O filme basicamente é dividido em duas partes, cada uma correspondendo a uma das duas cenas musicais que tiveram a Factory em seu epicentro: o lúgubre primeira leva pós-punk de fins da década de 1970 e sua quase antítese, a colorida e hedonista cena rave – que apelidaria a cidade de ‘Madchester’ – da virada dos 80 para os 90. Na primeira, o enfoque é o drama do Joy Division e seu depressivo, epilético e por fim suicida cantor Ian Curtis – num registro bem mais plausível do ator Sean Harris do que o entregue por Sam Reilly em ‘Control’: percebe-se a dor e a tormenta sem fim de Ian em seu olhar, ao contrário do que ocorre no filme de Anton Corbijn. Na segunda, a doideira inconsequente e o hedonismo ‘sobre o amanhã ainda nem pensei’ dos Happy Mondays de Shaun Ryder – o ator Danny Cunningham, além de muito parecido com o frontman dos Mondays, está particularmente engraçado no papel. Por sua vez, o retrato afetivo/cômico de Wilson é valorizado pela brilhante atuação de Steve Coogan, cuja performance chegou a ser elogiada por seu colega e compatriota Alfred Molina no sketch que ambos dividem em ‘Café e Cigarros’, de Jim Jarmusch. Participantes das duas cenas de Manchester aparecem no filme: Mark E. Smith (The Fall) surge na fila do Haçienda, Vinny Reilly (Durutti Column) cruza a tela em um show, assim como Mani, dos Stone Roses.

***

Instrução 1: Resuma em duas frases o texto sobre o filme da Factory.
Instrução 2: Escreva a continuação do texto sobre o filme da Factory, começando depois da última frase apresentada.
As linhas apresentadas a seguir não têm nenhum papel neste trabalho.

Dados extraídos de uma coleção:
***

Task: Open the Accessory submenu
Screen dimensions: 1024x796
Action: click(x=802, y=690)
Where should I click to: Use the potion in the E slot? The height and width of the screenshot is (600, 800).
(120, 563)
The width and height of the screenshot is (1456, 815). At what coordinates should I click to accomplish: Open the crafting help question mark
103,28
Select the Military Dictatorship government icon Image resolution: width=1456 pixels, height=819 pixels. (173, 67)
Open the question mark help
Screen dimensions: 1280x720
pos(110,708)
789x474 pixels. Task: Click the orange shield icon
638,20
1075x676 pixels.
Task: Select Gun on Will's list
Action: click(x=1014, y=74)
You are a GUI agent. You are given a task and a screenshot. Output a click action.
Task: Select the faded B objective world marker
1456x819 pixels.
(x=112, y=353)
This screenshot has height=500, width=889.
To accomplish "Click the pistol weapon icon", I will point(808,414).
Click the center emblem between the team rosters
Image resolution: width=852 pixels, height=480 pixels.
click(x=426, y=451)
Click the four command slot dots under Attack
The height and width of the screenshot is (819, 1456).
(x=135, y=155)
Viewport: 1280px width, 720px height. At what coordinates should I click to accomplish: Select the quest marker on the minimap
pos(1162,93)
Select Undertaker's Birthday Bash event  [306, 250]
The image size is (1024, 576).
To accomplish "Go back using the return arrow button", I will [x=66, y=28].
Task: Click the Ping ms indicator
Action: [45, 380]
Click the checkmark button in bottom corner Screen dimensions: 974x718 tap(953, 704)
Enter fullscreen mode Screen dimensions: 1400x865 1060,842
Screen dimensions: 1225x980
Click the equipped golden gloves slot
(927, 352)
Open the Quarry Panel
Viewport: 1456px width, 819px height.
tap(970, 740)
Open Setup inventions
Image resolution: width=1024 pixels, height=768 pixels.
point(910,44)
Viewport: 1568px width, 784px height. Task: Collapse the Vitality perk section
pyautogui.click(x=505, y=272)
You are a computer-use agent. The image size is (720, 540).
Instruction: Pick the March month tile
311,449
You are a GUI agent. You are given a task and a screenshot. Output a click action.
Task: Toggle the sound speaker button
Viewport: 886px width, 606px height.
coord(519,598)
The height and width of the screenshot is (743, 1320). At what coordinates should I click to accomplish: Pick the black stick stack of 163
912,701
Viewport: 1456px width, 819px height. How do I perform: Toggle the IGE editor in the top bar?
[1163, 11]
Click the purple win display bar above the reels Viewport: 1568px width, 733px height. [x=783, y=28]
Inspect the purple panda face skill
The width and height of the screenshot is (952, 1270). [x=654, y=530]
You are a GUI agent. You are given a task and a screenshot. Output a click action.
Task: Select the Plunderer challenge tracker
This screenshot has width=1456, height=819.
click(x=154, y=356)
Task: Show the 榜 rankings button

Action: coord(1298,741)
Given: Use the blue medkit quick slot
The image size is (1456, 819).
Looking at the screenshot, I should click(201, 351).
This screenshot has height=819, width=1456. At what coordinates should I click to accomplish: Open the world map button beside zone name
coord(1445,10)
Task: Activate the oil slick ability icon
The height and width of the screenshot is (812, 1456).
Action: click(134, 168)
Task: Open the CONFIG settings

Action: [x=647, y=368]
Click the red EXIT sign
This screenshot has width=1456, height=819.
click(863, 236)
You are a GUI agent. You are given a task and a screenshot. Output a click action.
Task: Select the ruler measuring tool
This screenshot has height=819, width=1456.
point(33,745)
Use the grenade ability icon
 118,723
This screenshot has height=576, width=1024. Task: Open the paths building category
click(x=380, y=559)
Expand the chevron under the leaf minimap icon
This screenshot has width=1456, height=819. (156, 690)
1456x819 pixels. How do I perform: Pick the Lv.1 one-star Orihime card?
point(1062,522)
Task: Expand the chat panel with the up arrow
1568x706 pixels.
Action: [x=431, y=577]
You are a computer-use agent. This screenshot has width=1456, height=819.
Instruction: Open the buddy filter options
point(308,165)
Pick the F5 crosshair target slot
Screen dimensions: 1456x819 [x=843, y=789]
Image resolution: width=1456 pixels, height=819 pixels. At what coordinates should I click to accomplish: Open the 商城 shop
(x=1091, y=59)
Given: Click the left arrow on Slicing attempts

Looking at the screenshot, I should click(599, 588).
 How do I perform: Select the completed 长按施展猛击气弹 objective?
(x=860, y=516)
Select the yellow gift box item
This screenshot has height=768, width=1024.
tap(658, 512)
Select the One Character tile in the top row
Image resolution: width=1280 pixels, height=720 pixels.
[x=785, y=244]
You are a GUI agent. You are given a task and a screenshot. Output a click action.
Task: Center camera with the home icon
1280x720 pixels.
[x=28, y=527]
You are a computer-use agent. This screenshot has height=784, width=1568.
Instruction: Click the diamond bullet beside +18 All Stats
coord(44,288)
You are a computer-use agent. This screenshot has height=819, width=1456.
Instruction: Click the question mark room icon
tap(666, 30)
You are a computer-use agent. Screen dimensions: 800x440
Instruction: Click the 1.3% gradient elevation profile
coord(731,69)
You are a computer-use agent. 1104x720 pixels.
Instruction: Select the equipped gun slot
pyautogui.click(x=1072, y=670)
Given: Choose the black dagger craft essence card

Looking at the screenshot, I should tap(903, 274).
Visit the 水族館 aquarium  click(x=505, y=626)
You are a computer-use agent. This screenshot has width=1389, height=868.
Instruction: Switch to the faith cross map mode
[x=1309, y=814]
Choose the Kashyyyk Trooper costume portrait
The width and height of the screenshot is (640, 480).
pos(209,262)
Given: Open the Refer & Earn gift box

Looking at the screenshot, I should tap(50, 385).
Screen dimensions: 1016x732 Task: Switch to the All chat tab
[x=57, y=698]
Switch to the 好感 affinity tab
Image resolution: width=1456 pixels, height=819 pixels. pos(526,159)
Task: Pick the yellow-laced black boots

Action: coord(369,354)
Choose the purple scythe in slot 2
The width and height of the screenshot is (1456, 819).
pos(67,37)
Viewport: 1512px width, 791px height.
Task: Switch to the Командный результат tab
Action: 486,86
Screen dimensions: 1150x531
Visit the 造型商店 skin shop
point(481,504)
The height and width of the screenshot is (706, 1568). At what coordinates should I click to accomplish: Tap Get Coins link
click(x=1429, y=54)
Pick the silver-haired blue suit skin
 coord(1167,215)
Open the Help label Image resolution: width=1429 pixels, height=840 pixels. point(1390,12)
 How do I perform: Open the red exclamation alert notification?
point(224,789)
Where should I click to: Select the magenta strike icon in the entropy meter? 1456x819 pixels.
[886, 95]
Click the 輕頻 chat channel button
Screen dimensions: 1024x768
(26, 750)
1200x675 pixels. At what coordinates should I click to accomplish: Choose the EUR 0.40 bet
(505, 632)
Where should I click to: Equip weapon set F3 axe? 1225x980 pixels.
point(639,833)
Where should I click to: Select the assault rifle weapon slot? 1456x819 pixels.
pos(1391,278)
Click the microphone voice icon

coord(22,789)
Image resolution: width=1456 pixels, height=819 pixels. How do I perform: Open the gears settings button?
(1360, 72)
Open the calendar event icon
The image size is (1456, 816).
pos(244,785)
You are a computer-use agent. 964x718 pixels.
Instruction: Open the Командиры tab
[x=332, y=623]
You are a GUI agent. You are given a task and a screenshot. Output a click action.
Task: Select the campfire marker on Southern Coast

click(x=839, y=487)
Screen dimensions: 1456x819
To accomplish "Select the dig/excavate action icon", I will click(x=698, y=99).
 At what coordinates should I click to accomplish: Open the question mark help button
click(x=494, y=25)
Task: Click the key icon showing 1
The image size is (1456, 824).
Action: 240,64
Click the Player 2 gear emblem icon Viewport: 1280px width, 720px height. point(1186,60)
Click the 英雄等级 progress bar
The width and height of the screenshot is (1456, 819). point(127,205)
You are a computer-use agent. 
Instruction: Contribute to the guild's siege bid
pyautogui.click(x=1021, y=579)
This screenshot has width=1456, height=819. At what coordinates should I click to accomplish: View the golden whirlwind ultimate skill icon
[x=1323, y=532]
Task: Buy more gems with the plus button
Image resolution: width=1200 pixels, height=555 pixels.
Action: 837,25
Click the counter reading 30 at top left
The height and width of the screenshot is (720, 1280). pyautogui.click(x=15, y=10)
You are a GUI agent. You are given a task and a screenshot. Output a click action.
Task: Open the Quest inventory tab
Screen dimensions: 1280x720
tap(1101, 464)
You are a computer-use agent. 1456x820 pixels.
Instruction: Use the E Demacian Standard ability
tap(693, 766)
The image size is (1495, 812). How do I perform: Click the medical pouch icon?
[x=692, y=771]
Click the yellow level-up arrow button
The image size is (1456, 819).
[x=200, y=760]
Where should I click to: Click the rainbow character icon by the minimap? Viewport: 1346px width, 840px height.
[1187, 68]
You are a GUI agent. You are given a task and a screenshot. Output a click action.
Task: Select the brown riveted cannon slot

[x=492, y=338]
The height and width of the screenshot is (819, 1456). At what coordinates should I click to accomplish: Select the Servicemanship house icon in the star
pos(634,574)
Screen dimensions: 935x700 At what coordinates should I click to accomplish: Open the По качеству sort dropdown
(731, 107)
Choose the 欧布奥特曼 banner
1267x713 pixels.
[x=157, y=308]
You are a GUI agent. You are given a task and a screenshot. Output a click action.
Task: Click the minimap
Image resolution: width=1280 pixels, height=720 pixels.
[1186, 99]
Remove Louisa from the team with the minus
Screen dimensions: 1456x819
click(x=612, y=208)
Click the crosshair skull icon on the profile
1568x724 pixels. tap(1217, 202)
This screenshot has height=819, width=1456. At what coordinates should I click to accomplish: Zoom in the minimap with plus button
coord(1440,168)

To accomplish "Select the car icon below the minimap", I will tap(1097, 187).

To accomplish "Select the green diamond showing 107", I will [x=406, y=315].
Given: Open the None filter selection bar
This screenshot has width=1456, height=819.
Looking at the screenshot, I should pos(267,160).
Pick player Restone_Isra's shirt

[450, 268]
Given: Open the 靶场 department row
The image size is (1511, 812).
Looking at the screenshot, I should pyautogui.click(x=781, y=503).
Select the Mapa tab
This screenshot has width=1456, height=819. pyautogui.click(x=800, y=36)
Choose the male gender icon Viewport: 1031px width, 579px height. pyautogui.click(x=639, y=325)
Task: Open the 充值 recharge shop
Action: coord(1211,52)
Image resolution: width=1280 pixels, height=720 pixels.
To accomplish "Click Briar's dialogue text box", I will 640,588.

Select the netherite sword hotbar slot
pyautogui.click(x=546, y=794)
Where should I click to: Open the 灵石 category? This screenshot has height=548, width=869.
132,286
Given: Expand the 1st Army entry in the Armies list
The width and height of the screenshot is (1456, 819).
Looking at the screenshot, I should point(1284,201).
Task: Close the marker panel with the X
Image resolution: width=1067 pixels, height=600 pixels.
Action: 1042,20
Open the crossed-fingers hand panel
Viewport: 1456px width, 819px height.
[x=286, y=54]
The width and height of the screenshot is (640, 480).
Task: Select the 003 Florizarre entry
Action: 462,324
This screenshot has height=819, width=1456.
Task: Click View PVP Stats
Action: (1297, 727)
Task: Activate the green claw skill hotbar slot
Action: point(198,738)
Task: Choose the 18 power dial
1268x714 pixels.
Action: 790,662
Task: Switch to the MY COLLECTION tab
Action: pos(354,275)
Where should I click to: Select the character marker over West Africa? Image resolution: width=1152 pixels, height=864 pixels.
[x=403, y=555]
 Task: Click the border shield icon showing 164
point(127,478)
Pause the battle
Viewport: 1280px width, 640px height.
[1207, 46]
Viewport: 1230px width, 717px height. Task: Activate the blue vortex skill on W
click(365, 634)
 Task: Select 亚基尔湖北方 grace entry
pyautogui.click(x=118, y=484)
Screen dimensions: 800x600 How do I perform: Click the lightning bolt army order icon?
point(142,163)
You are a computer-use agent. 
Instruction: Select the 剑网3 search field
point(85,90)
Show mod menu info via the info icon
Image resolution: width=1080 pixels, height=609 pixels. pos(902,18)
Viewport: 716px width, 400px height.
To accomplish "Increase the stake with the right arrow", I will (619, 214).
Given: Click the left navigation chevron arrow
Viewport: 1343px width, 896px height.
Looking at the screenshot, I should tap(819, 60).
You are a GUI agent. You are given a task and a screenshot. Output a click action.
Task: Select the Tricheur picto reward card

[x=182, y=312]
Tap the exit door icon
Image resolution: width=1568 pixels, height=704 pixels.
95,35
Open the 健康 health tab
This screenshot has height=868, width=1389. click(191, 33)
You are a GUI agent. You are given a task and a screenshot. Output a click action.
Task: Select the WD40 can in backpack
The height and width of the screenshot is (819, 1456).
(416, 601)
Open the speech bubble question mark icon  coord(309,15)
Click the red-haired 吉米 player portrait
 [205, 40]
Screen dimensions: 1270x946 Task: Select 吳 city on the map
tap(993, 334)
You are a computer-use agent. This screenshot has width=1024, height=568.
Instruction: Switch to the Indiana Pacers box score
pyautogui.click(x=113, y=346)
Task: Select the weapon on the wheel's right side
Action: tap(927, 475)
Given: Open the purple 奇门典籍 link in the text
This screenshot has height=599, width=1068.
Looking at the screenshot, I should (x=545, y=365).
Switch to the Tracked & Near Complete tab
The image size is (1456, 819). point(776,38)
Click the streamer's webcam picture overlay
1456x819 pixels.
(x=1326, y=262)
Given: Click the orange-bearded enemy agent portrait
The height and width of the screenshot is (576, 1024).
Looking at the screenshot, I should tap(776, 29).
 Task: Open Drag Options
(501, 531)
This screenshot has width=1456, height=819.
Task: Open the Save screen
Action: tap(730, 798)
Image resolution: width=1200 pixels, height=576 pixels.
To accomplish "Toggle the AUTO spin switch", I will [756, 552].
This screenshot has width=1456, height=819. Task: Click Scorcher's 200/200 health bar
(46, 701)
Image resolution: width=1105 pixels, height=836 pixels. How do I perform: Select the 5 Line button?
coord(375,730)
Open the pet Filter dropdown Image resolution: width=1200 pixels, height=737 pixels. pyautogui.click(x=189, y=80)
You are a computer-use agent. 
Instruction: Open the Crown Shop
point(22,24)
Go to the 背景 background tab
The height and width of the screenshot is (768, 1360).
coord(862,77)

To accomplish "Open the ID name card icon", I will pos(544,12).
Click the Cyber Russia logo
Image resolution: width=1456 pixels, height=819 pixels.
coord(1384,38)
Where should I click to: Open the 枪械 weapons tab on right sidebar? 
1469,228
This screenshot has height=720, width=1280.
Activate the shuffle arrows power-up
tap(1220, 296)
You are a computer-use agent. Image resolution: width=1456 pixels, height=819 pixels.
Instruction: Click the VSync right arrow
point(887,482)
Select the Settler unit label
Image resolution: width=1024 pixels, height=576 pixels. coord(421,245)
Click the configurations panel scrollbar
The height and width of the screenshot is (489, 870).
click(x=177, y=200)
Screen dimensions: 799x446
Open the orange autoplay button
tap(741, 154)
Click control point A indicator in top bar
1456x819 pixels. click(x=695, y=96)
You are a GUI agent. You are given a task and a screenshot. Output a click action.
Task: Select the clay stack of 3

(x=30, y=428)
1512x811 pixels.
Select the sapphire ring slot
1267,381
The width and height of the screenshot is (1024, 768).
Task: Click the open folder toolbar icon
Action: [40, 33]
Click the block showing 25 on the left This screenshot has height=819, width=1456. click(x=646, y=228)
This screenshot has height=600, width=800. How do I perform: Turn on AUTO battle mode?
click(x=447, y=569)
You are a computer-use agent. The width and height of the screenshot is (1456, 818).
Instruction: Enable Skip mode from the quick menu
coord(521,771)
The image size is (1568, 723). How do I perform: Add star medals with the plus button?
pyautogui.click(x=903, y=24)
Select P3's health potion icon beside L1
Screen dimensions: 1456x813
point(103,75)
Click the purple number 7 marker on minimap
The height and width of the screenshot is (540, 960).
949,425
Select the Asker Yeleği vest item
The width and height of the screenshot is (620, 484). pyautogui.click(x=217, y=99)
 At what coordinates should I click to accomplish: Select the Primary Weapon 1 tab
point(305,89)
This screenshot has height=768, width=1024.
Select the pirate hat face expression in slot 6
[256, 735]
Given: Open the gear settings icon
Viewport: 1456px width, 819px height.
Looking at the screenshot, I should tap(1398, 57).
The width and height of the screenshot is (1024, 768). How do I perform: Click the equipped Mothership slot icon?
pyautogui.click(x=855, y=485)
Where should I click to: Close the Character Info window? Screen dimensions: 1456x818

***

Resultado da tarefa 1: O filme se divide em duas partes: uma sobre a cena pós-punk do fim dos anos 1970, com enfoque no drama do Joy Division e de Ian Curtis, e outra sobre a cena rave da virada dos 80 para os 90, com enfoque nos Happy Mondays de Shaun Ryder. O retrato de Wilson é valorizado pela atuação de Steve Coogan, e participantes das duas cenas de Manchester aparecem no filme.

Resultado da tarefa 2:
Então, pra finalizar, voltando lá ao início do texto, assim que adquirir minha cópia de ‘A Festa Nunca Termina’, vou poder rever o filme e, quem sabe, chegar a uma conclusão se a obra vai além da diversão (garantida) e do retrato afetivo de uma época (ou duas, pra ser mais exato) importante da música pop. Só sei que vou me divertir de novo e de novo e de novo ... O filme é pra quem se identifica com gandaia, anarquia, terrorismo cultural, hedonismo. E pra quem tem sentimentos, é claro. (A propósito: Tony Wilson faleceu há dois anos, em agosto de 2007, aos 57 anos, vítima de ataque cardíaco. Ele tinha câncer no fígado.)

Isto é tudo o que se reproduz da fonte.